### Description of the task
Would you transcribe exactly the lines from the one containing "Click the Clean Project broom icon" to the last line of the data below, both ends included, but none of the pictures?

### Records supplied
____

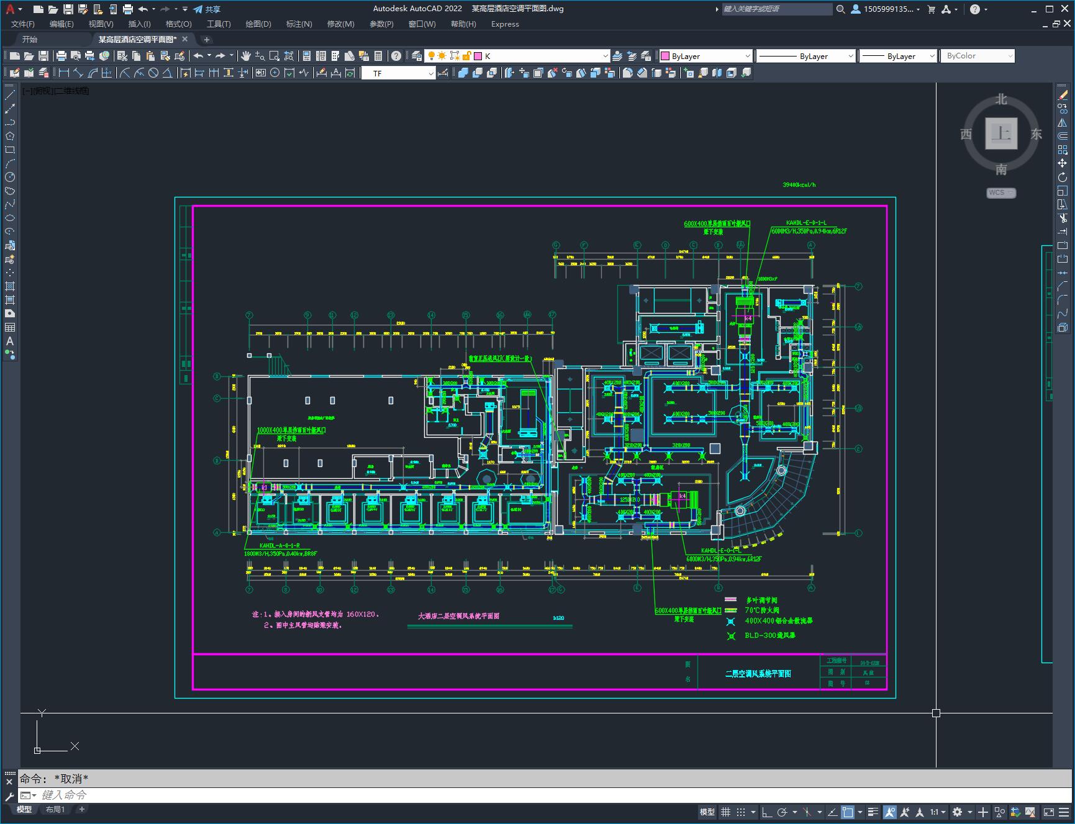
Task: Toggle lineweight display in status bar
Action: click(873, 812)
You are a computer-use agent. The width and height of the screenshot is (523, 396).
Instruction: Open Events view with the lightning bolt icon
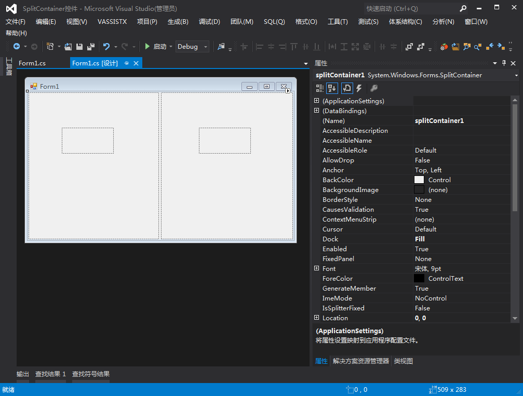point(358,88)
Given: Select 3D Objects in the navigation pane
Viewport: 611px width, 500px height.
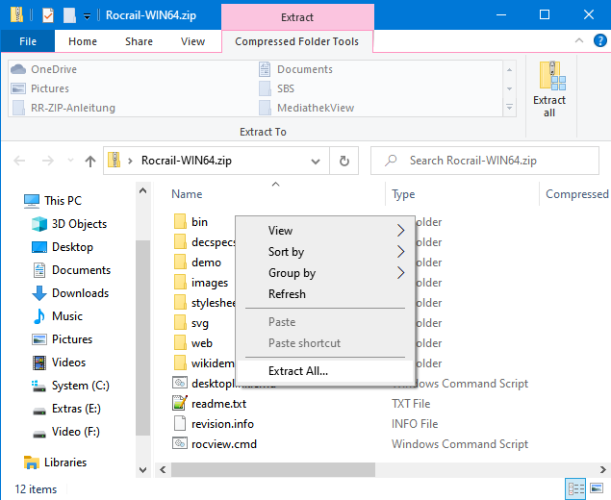Looking at the screenshot, I should click(78, 224).
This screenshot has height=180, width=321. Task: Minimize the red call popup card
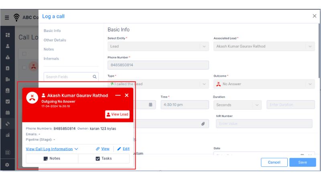coord(118,96)
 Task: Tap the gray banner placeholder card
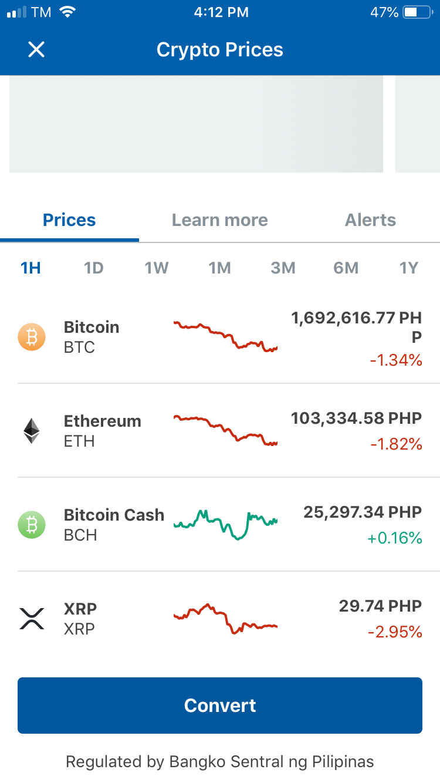pyautogui.click(x=196, y=124)
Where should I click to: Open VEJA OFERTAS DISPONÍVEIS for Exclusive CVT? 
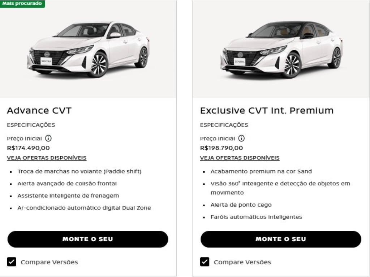pos(240,158)
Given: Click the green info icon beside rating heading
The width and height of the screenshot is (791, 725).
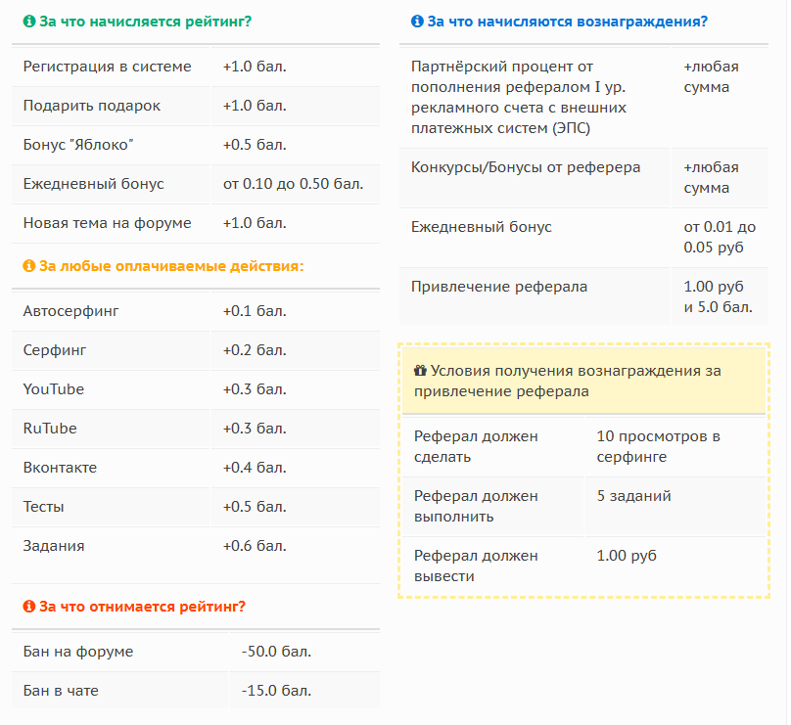Looking at the screenshot, I should pos(28,22).
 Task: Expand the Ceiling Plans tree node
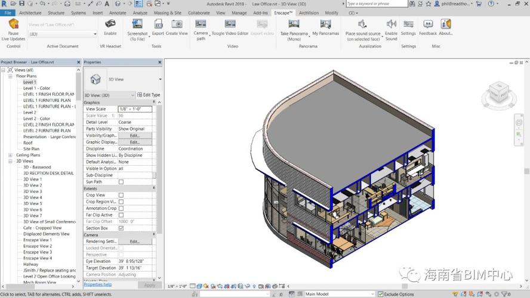point(11,155)
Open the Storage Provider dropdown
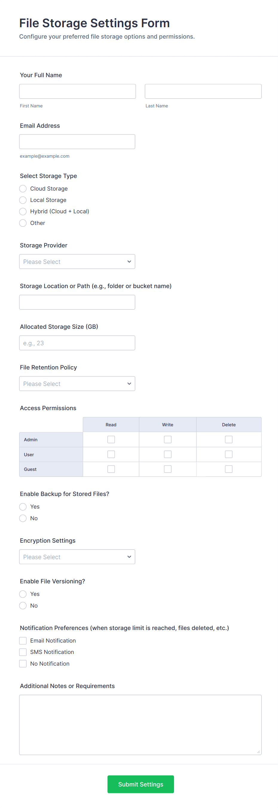The height and width of the screenshot is (808, 278). tap(77, 262)
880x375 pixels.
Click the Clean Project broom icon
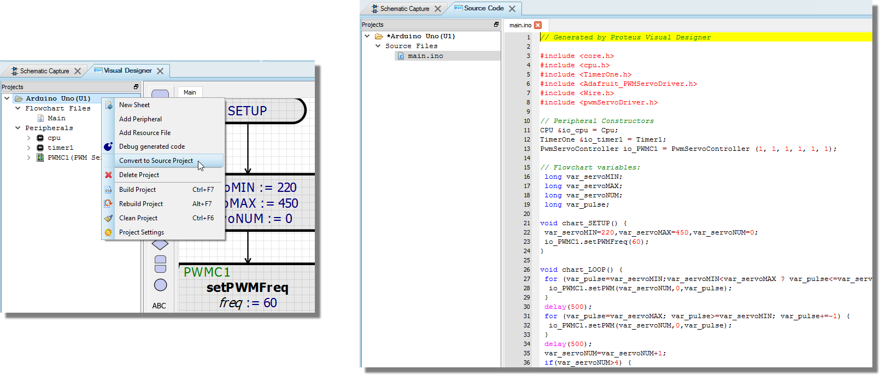(108, 218)
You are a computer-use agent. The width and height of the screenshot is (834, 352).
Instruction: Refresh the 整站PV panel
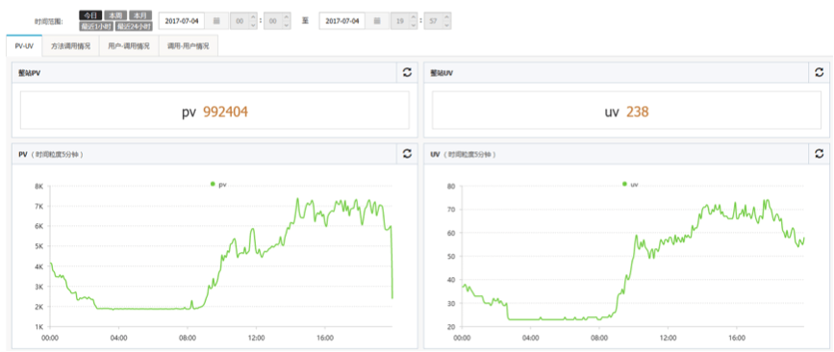point(407,73)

____

### Expected output
Click the Clean Project broom icon
(108, 218)
You are a computer-use agent. The width and height of the screenshot is (834, 352).
Instruction: Refresh the 整站PV panel
point(407,73)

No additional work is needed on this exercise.